Volumen des ARS- und BTC-Marktes

Laut CryptoCompare ist Argentinien nur auf Platz 45 der größten Bitcoin-Märkte der Welt (Schweden ist auf Platz 31), obwohl das Land die sechsthöchste Inflationsrate der Welt hat. Und wie in der Türkei ist die überwiegende Erklärung dafür, dass Argentinien seit 2015 keine strengen Kapitalkontrollen mehr hatte, als der neue Präsident Mauricio Macri die Kontrollen aufhob, die von seiner Vorgängerin Cristina Fernandez de Kirchner im Jahr 2011 implementiert wurden.

Dadurch haben die Argentinier Zugang zum US-Dollar und anderen Währungen, was die Notwendigkeit von Kryptowährungen als Wertspeicher umgeht.

Dennoch ist Bitcoin auch ohne einen kürzlichen Sprung im Krypto-Handel oder -Eigentum immer noch spürbar in Argentinien präsent. Es war nicht nur so, dass eine argentinische Bank vor kurzem begonnen hat, Bitcoin für grenzüberschreitende Zahlungen anstelle des SWIFT-Netzes zu nutzen, sondern das Land war auch einer der ersten Anwender von Bitcoin im Zeitraum zwischen 2011 und 2015 - obwohl es Kapitalkontrollen gab. Wie Tom Jeffreys Anfang 2016 meldete, wurde Bitcoin bereits von 145 Händlern allein in Buenos Aires akzeptiert (jetzt wird er von 194 akzeptiert), was bedeutet, dass die Kryptowährung nicht nur ein Wertspeicher, sondern auch eine Zahlungsmethode war:

"Für viele sind die praktischen, alltäglichen Anwendungen von Bitcoin in einem Land wie Argentinien die ersten Labortests einer radikalen Finanzreform, die weitere Auswirkungen auf die Weltwirtschaft haben könnten."

Dunkle Szenarien

Die Lektion, die aus allen obigen Beispielen gelernt werden kann, ist diese: Kryptowährungen haben ein großes Potenzial als alternative Zahlungsmittel und Wertspeicher in Finanzkrisen. Solange jedoch die Weltreservewährungen - wie der US-Dollar und der Euro - stabil bleiben und solange Menschen einer instabilen Nation Zugang zu solchen Reserven haben, dürfte keine Kryptowährung in diesem Land eine breite Akzeptanz und Verwendung finden - zumindest nicht infolge einer Inflation. Einfacher gesagt: Es wird keine Hyperbitcoinisierung geben, solange der US-Dollar stark bleibt.

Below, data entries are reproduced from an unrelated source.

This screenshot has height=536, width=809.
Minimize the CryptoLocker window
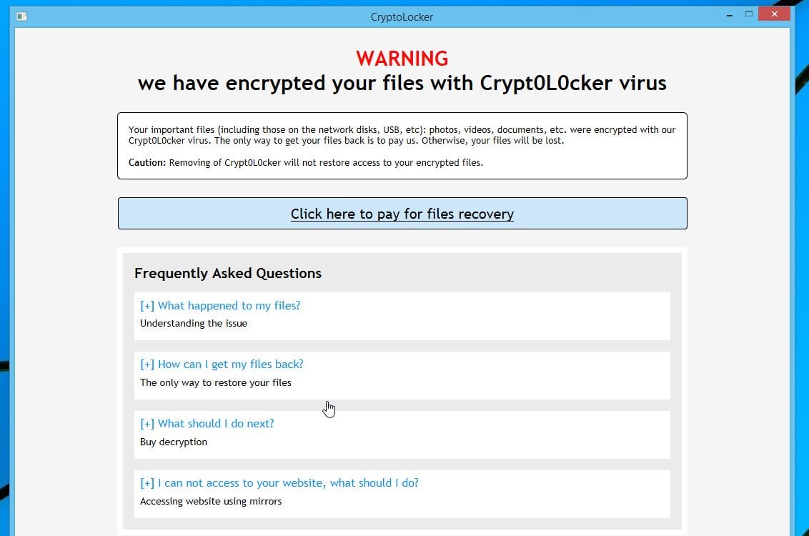(x=729, y=14)
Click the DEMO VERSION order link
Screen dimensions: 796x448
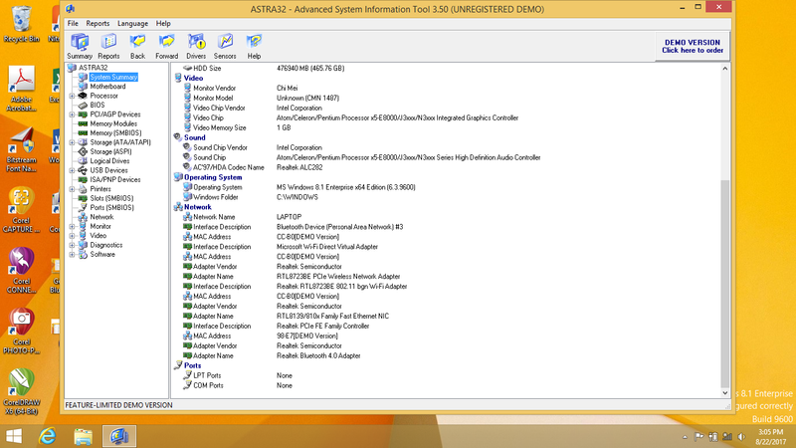(693, 46)
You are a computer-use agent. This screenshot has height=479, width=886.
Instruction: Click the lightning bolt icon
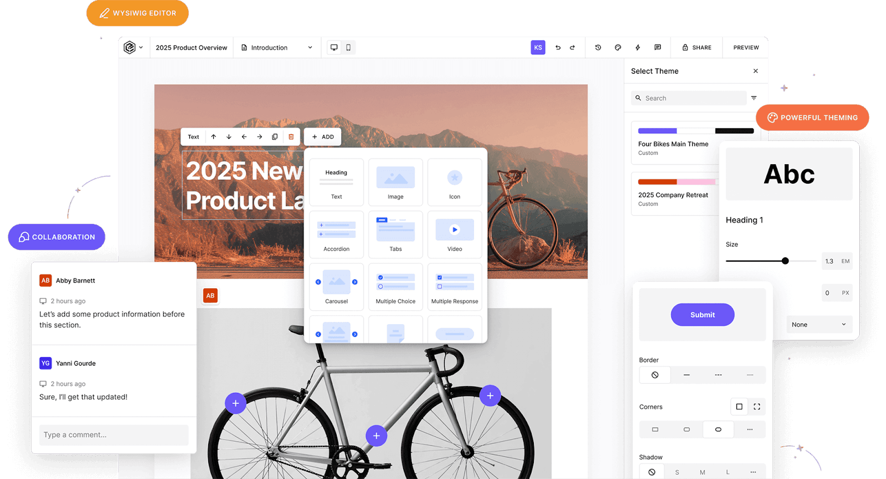click(638, 48)
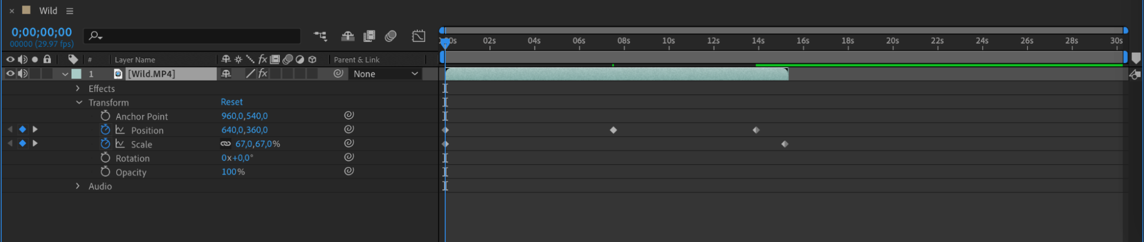The width and height of the screenshot is (1144, 242).
Task: Click the Opacity stopwatch icon
Action: point(105,172)

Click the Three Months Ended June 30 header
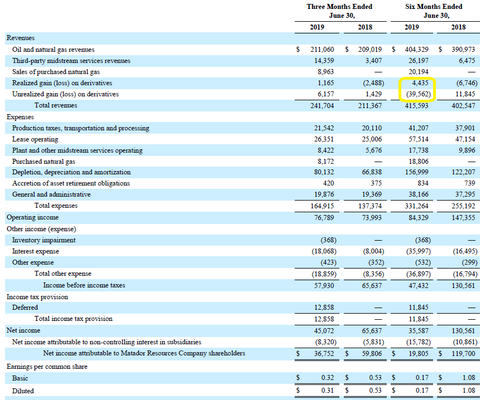coord(340,11)
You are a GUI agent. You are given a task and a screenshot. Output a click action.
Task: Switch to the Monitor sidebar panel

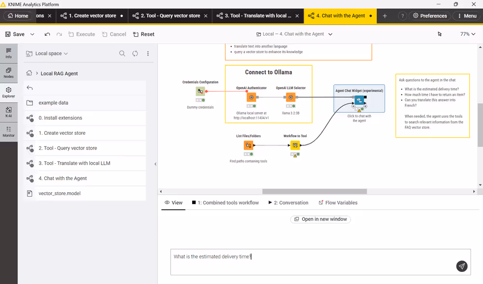click(9, 132)
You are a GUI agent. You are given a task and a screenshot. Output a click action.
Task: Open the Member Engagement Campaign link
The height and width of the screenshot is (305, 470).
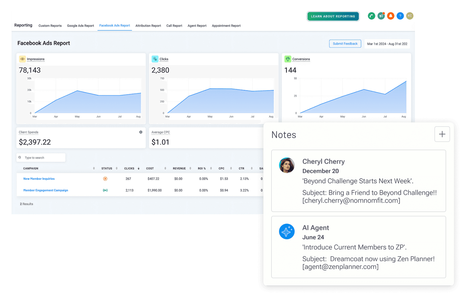pos(46,190)
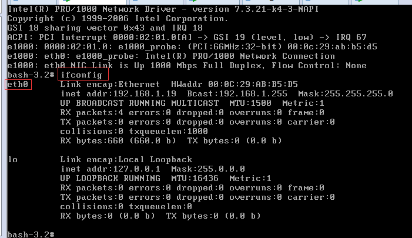Click the Bcast:192.168.1.255 value
Viewport: 412px width, 238px height.
pos(237,93)
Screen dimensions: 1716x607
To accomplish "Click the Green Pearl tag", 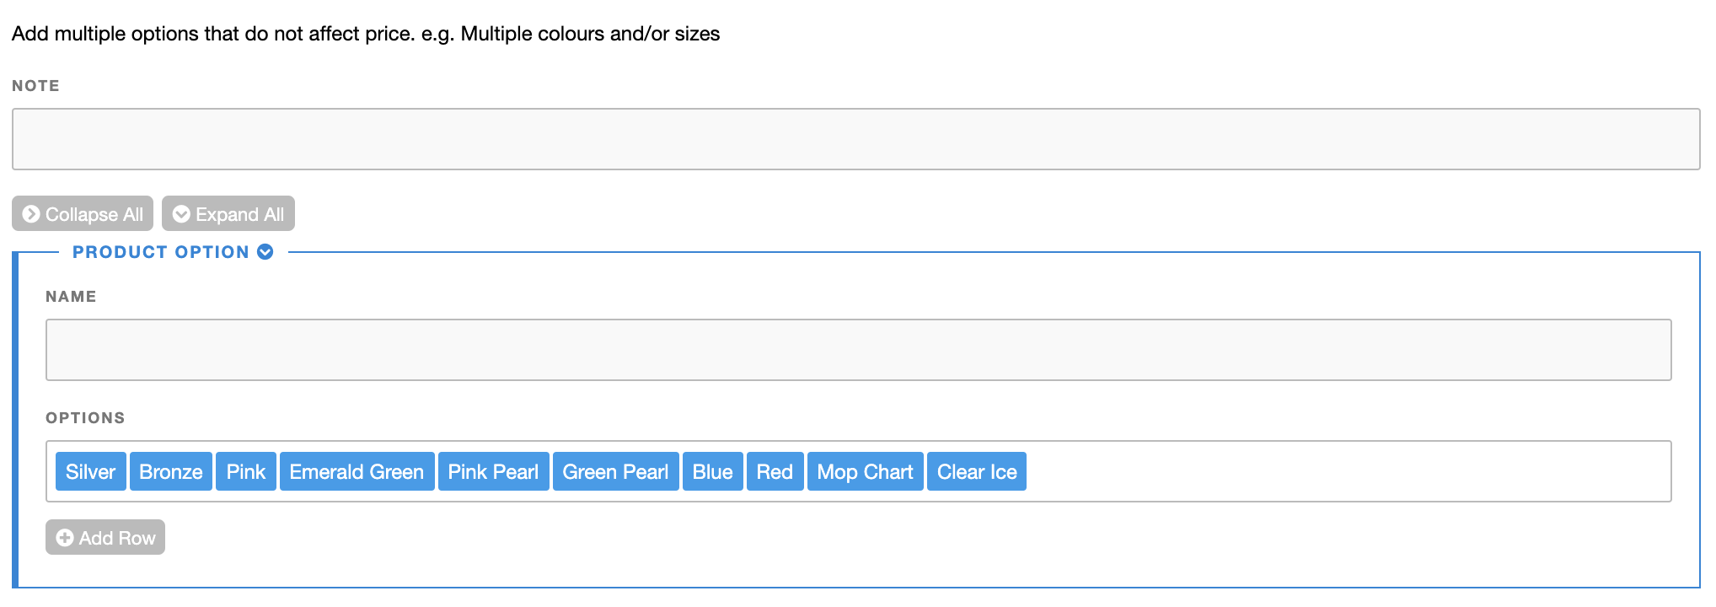I will 615,472.
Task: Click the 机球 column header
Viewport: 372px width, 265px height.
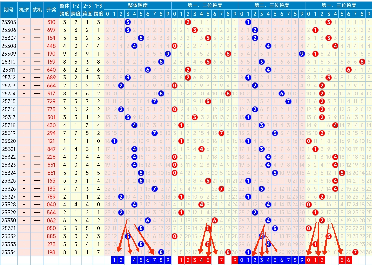Action: (x=24, y=10)
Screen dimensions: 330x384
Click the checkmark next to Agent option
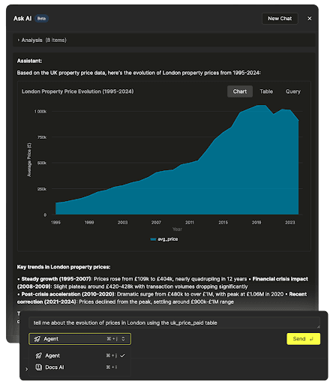click(x=122, y=356)
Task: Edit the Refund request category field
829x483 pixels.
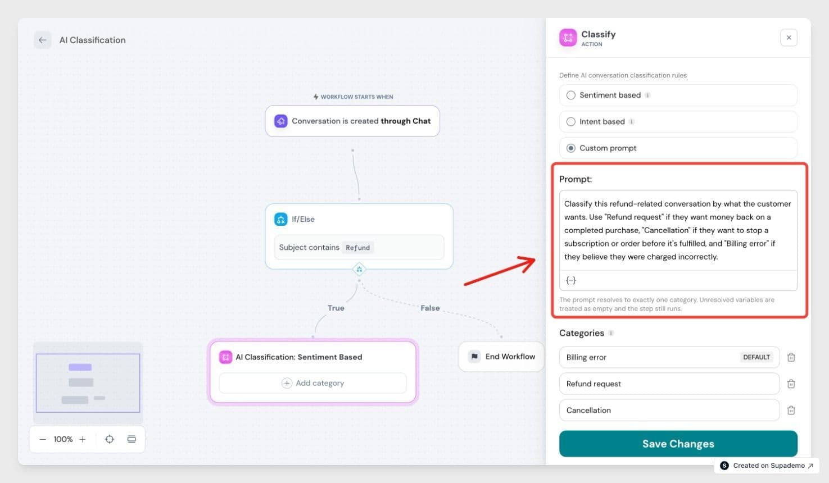Action: click(x=669, y=384)
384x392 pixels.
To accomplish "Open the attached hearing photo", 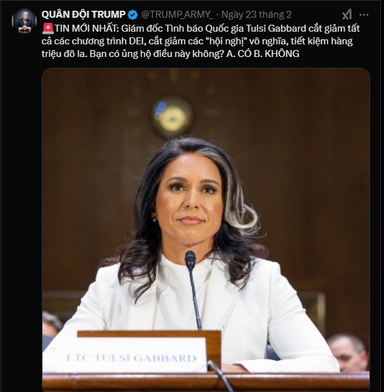I will (x=206, y=230).
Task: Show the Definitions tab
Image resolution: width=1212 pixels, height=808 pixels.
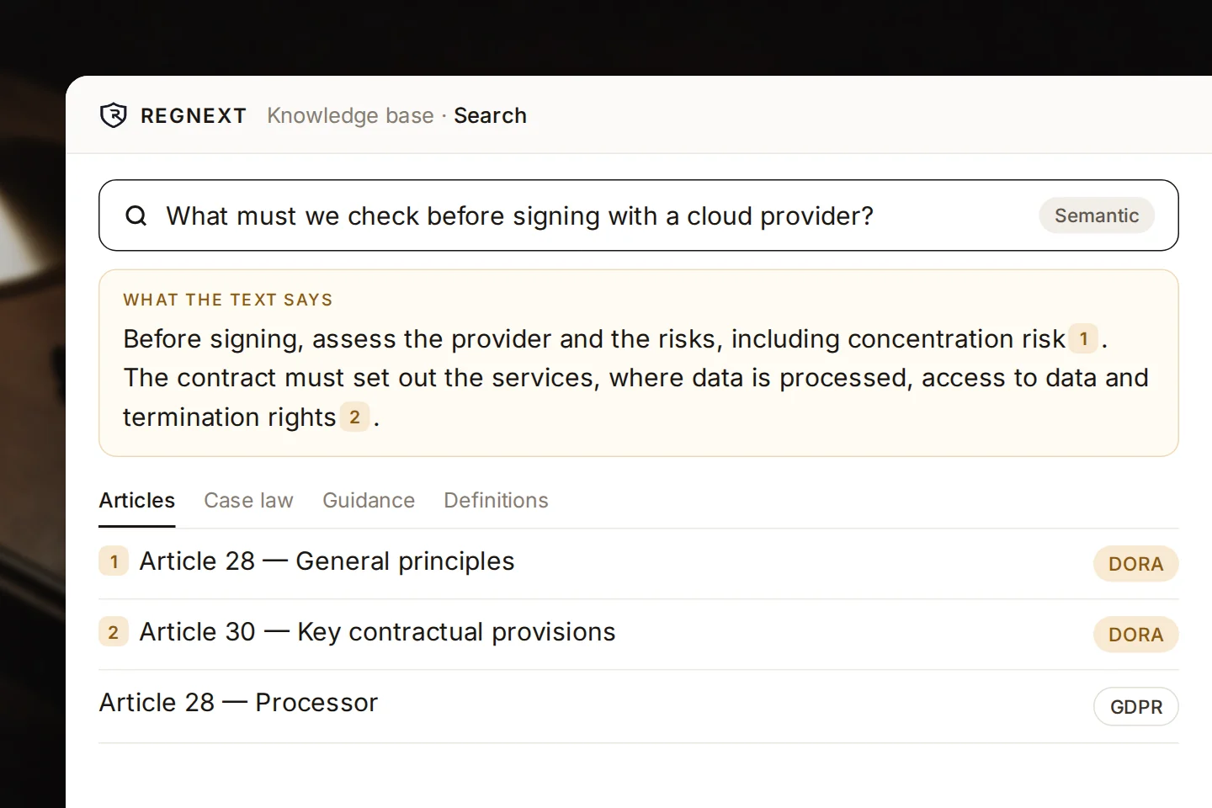Action: [x=496, y=501]
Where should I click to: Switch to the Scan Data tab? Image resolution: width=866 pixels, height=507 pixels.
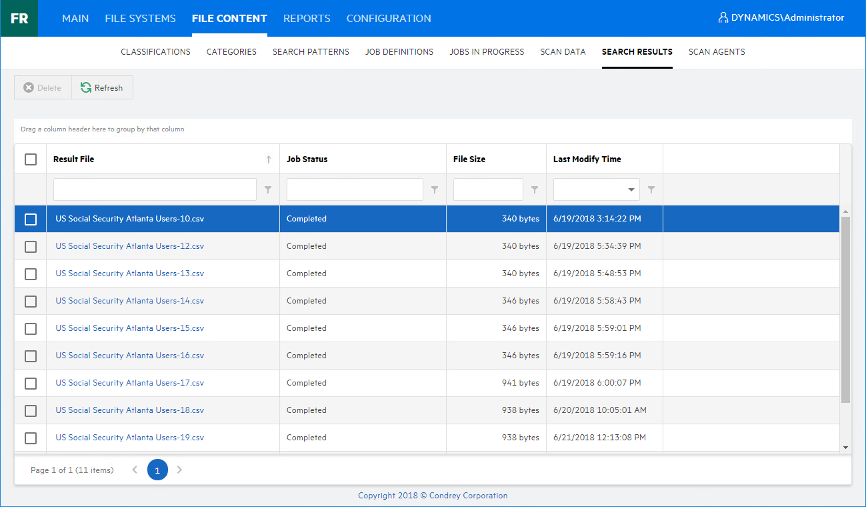click(x=563, y=51)
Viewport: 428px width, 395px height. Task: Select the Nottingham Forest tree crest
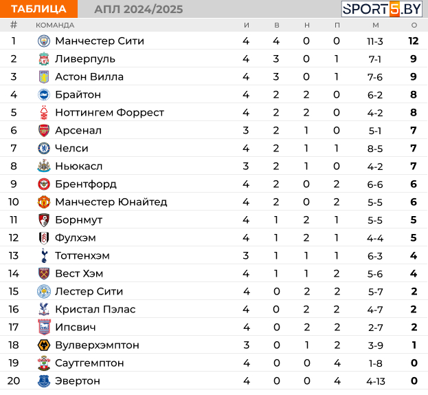tap(44, 112)
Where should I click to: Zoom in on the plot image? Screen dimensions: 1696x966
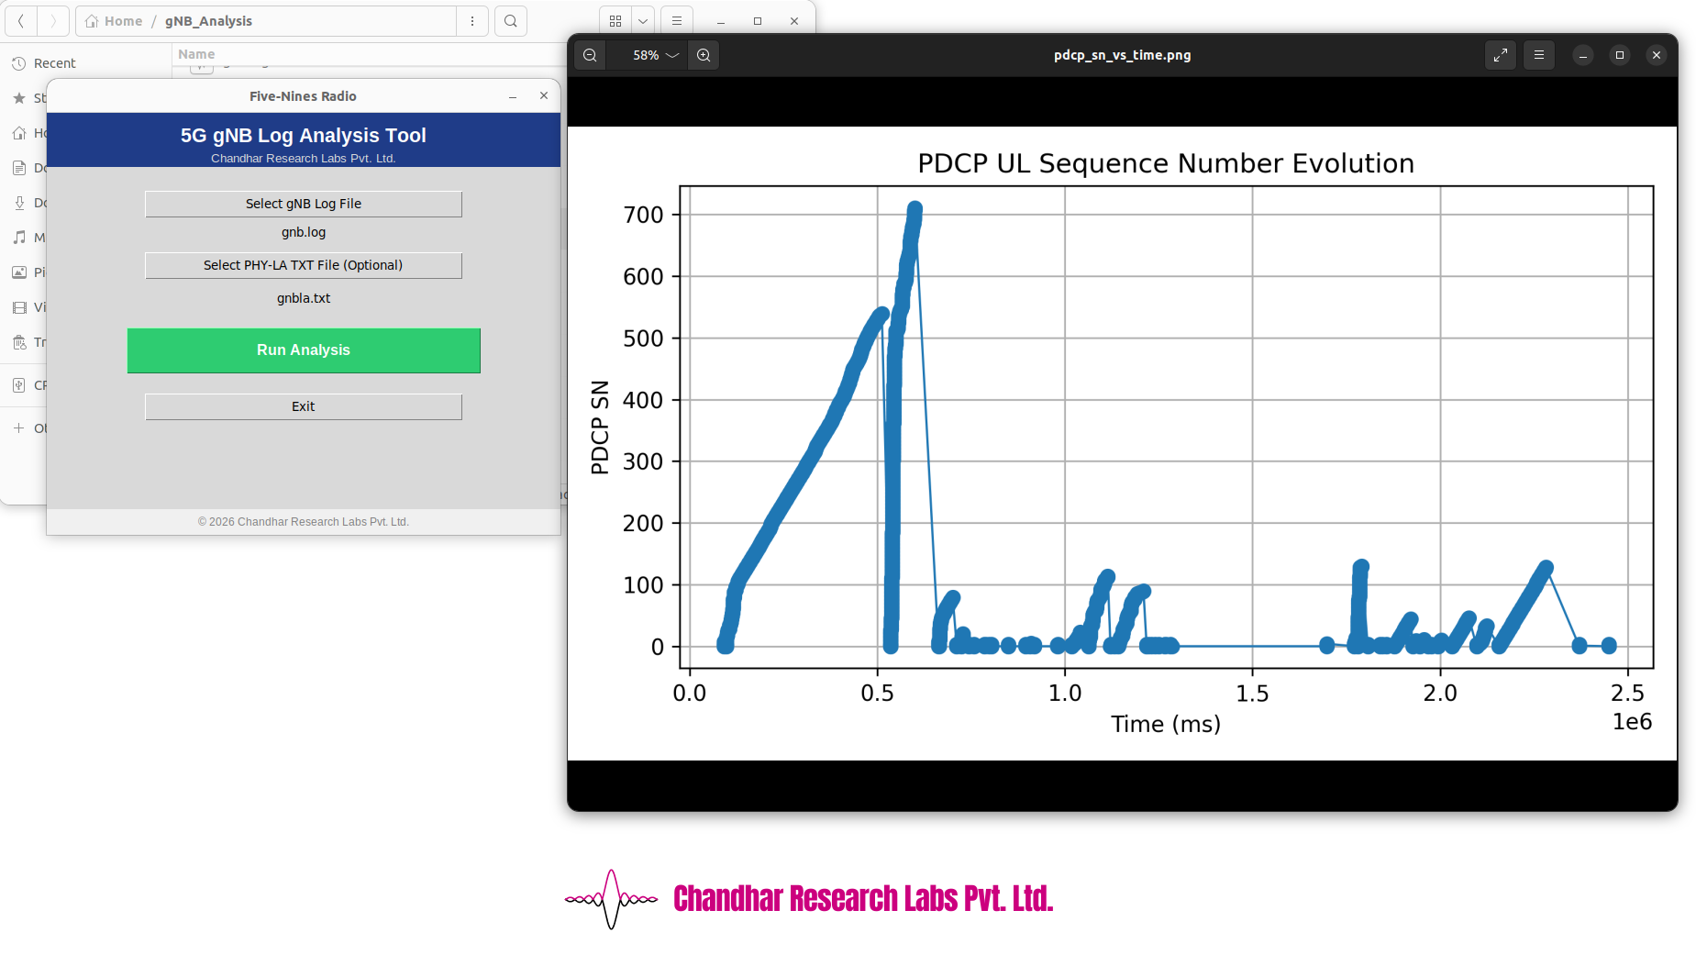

Wie die Zahlen von Coin Dance für die Märkte auf LocalBitcoins zeigen, sind die Handelsvolumina in Ländern mit sehr schlechtem Zugang zu einer zuverlässigen Fiatwährung am höchsten - und steigen am schnellsten. Folglich ist es nicht nur die Inflation, sondern auch der Mangel an US-Dollar und anderen standhaften Fremdwährungen, die die Massenakzeptanz von Krypto in einem Land vorantreiben.